Устроиться на ночевку в городе не удалось - родная московская проблема с гостиницами. Впрочем, можно было поселиться в одном из роскошных отлей, но плата за номер здесь такова, что - при наших-то командировочных - сразу вылетишь в трубу.
Спросил товарищей, где можно найти дешевый отель неподалеку от Порту. Посоветовали поехать на побережье, в Вилла ду Конде. Приехал туда около часа ночи. На площади - как и в Порту - все еще много людей: последние дни перед выборами, страсти накалены до предела. Нашел отель, снял номер, обвалился на кровать - шесть часов за рулем, по дороге отнюдь не идеальной, скорость - от 100 до 150. В голове все плывет, а завтра надо забраться в самый центр правых - в Брагу, потом в Порту, повстречать друзей, а вечером необходимо вернуться в пресс-центр Гюльбекяна, он стал третьим домом в Лиссабоне: первый - у межкниговцев Уфаевых, второй - в нашем посольстве (посол СССР Арнольд Иванович Калинин был двадцать пять лет назад руководителем нашей лекторской группы при МГК ВЛКСМ. Он тогда кончал Институт международных отношений, я - учился на третьем курсе Востоковедения. Великолепно говорящий по-испански и португальски, А.И.Калинин пользуется заслуженным уважением в Лиссабоне; те советы, которые он давал мне, отличались скрупулезным знанием проблемы и полной объективностью. Спасибо ему за это, без добрых рекомендаций посла было бы очень трудно в этой стране, которую нельзя не полюбить).

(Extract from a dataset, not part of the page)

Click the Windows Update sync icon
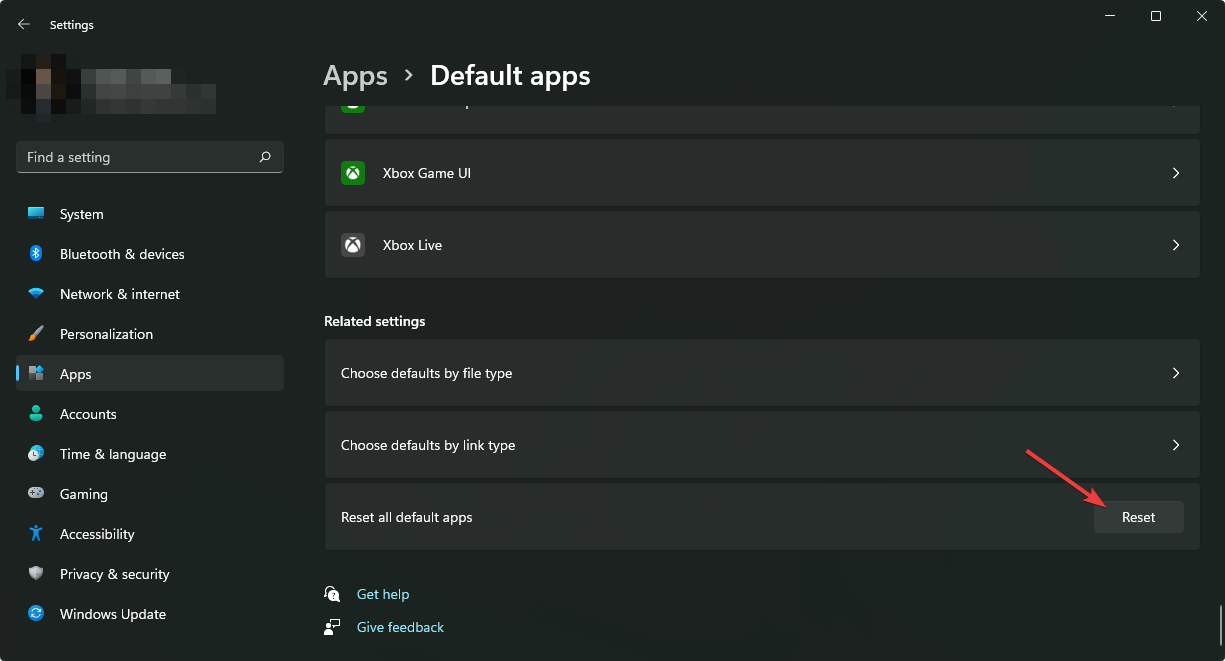Screen dimensions: 1225x661 [36, 614]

...Утро, воистину, все ставит на свои места. Если болен - спи себе сколько угодно - все равно усталость не пройдет, и будет ощущение бессилия и отчаяния, и начнешь высчитывать сколько о с т а л о с ь, и как в это отпущенное (а отпущенное всегда кратко - это когда о времени, и м а л о - коли о еде), вместить то, что еще не сделано, но обязательно надо сделать, но сил не будет и останется только одно мучительное ощущение неудовлетворенности и горя: все возвратимо, кроме времени. И, пожалуй, любви.
Я поднялся с жесткой, старинной, резной кровати, и сразу же увидел в прорези черных, мореного дерева, ставень безбрежно-голубое небо, и почувствовал рядом море: солнце всегда ассоциируется у меня с п р е д т е ч е й летнего Черноморского безбрежья.

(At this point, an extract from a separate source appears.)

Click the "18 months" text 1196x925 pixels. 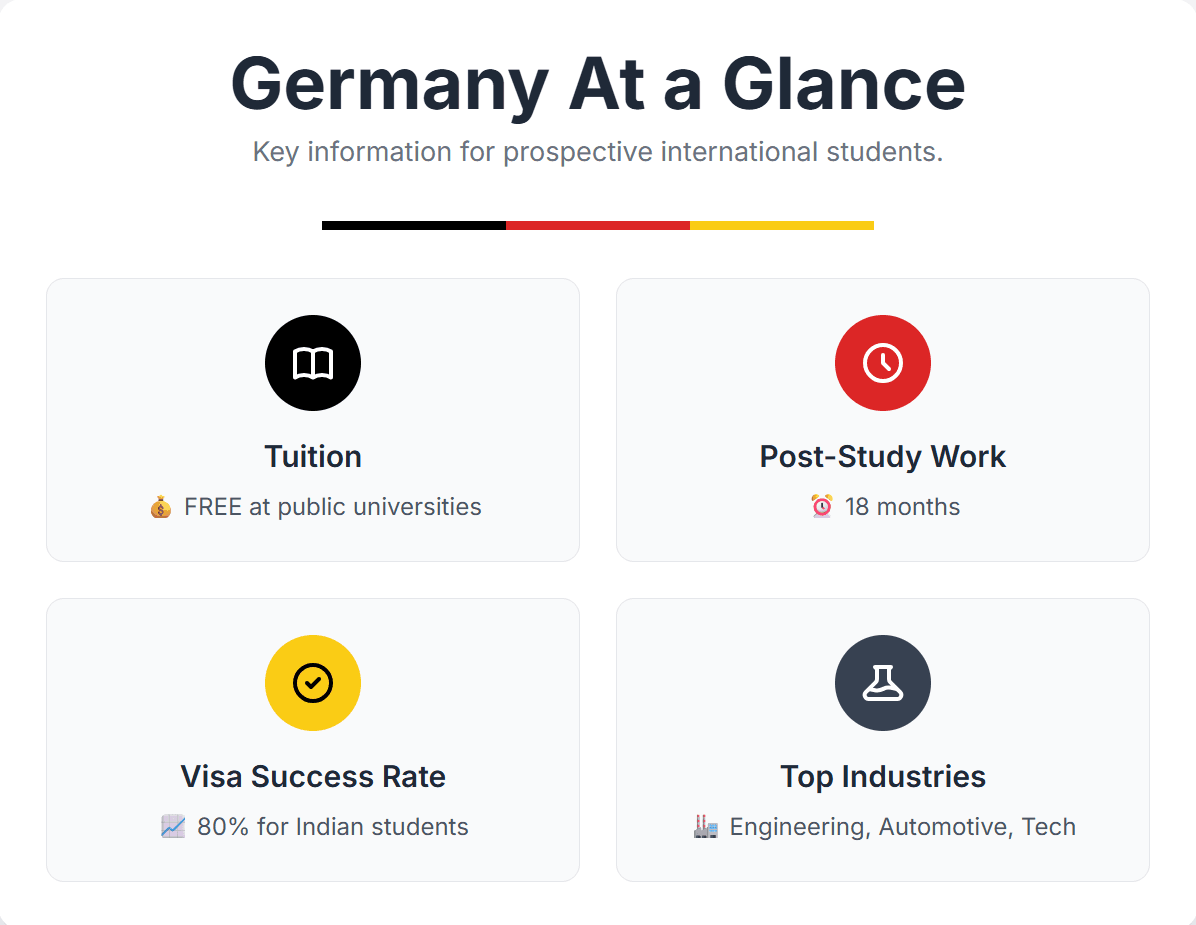(902, 507)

А рядом было не море - был океан, и волны здесь были совсем другие, их не опишешь, они какие-то горделивые, нет, не горделивые, это слишком маленькое определение, они г о р д ы е, они похожи на Мухаммеда Али, когда он ведет свой красивый, не коммерческий бой: нет в нем никакой угрозы, прыгает себе легко по рингу, а потом - р-р-раз!
– какое-то невидимое движение, и противник в нокауте. То же и с Атлантикой - лежит себе ровная, тяжелая п л и т а, лежит недвижно, и вдруг рождается из ничего огромная волна - нет таких на море - и шандарахает о прибрежные камни, и поднимется в небо огромный фонтан белой, разбитой в хрустальные дребезги, воды, и шершаво опадает в самое себя, и снова затаивается океан, словно бы вслушиваясь в небо и землю - других категорий ему не дано.